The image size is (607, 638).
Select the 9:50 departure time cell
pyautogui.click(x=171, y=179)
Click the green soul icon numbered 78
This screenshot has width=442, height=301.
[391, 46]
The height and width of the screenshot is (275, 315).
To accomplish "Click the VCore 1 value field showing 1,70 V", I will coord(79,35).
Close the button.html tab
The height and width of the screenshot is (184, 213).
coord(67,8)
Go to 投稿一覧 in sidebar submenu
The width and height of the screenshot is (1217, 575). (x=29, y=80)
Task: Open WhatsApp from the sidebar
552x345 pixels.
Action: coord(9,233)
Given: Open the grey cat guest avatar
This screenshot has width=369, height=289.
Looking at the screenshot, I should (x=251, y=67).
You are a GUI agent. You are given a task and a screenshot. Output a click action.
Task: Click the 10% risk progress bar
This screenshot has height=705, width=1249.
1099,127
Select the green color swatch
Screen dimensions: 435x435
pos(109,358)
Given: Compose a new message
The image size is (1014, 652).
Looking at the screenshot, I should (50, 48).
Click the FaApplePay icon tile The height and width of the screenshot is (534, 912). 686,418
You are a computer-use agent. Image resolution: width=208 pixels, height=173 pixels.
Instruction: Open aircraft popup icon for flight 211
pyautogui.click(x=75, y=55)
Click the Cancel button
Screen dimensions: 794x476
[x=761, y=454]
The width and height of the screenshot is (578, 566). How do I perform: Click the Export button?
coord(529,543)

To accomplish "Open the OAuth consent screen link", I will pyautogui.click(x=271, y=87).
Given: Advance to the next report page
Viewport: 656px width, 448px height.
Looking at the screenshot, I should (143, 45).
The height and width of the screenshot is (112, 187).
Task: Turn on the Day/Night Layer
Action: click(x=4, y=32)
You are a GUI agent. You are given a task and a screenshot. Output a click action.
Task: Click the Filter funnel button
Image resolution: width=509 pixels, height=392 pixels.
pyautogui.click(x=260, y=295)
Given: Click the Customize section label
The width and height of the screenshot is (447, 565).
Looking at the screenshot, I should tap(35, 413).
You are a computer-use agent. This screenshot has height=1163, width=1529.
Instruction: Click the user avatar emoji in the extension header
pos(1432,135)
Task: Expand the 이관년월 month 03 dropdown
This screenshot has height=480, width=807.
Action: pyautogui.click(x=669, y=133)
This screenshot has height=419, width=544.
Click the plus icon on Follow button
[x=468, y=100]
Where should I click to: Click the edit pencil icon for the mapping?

------------------------

Gather every line of the records above that contains the string "will".

To accomplish "Click the VCore 1 value field showing 1,70 V", I will coord(79,35).
To accomplish "Open the OAuth consent screen link", I will pyautogui.click(x=271, y=87).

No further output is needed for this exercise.